Der Tag endete beim lokalen Chinesen, wo immer noch voller Begeisterung erzählt und reflektiert wurde. Vollkommen erledigt bin ich abends in mein Bett gefallen.

Ich habe es getan. Ich habe mich meiner Angst gestellt und sie wieder ein Stück bezwungen. Und ganz nebenbei hatte ich einen schönen und sehr lehrreichen Samstag, an den ich sicher noch lange zurück denken werde.

Teddy, du bist echt eine Type, die man nicht jeden Tag trifft. Ich bin fasziniert von dem, was du uns vermittelt hast. Nächstes Jahr bin ich ganz sicher wieder dabei!

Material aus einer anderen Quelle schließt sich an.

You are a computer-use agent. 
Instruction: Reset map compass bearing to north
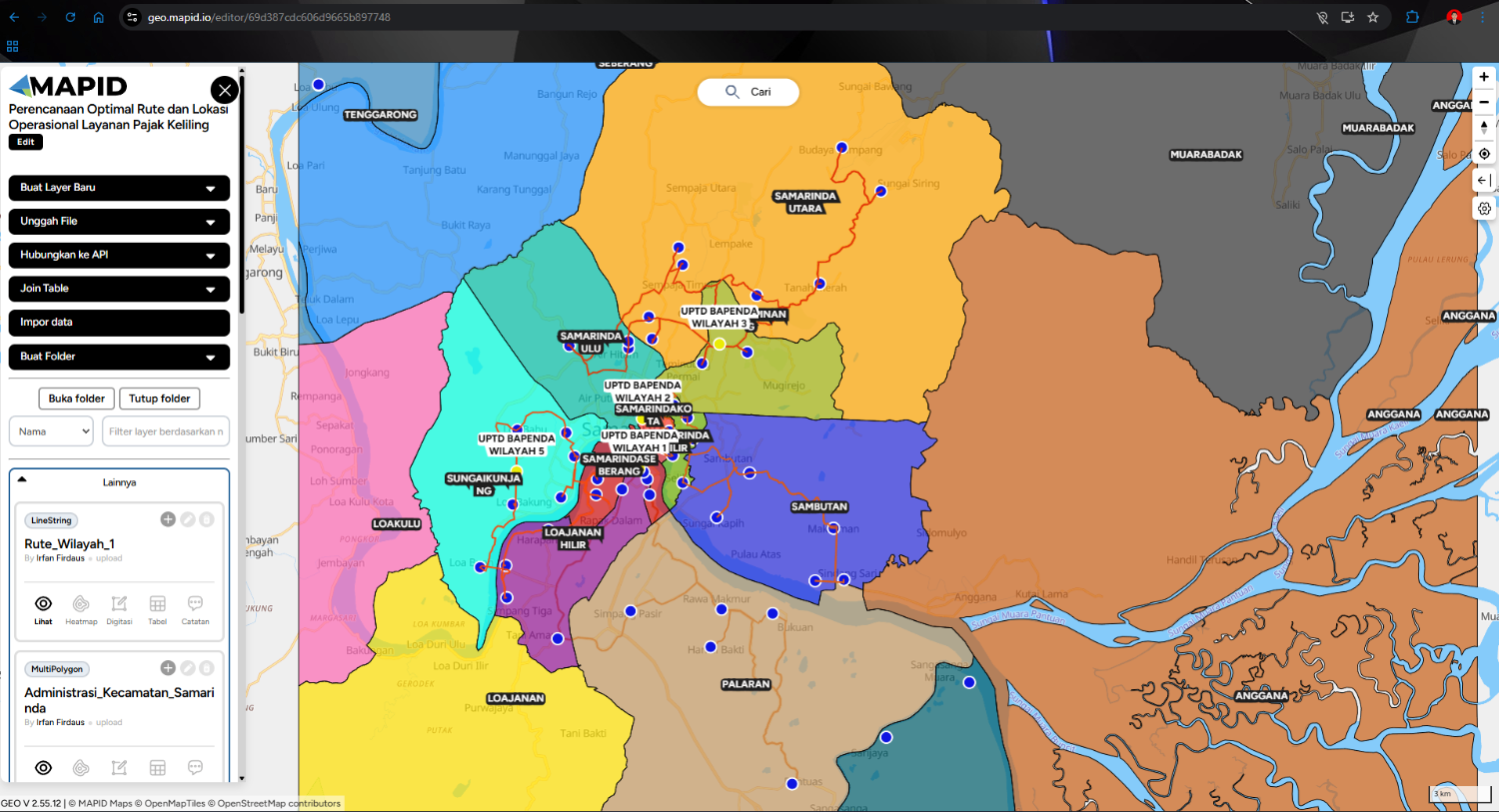pos(1484,128)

Michael, danke dass du das alles für uns organisiert hast und dass du mir die Zeit gelassen hast, meinen Weg zu finden und den Zeitpunkt selber zu bestimmen, wann ich SV in mein Karate-Leben lasse. Ich denke, du wusstest von Anfang an, dass ich schon längst Feuer gefangen habe.  

Selbstverteidigung, dicke Freunde sind wir auch an diesem Wochenende nicht geworden und ich habe immer noch ganz schön Angst und Respekt vor dir. Aber mittlerweile finde ich dich schon ganz schön cool und könnte mir durchaus vorstellen, mehr Zeit mit dir zu verbringen.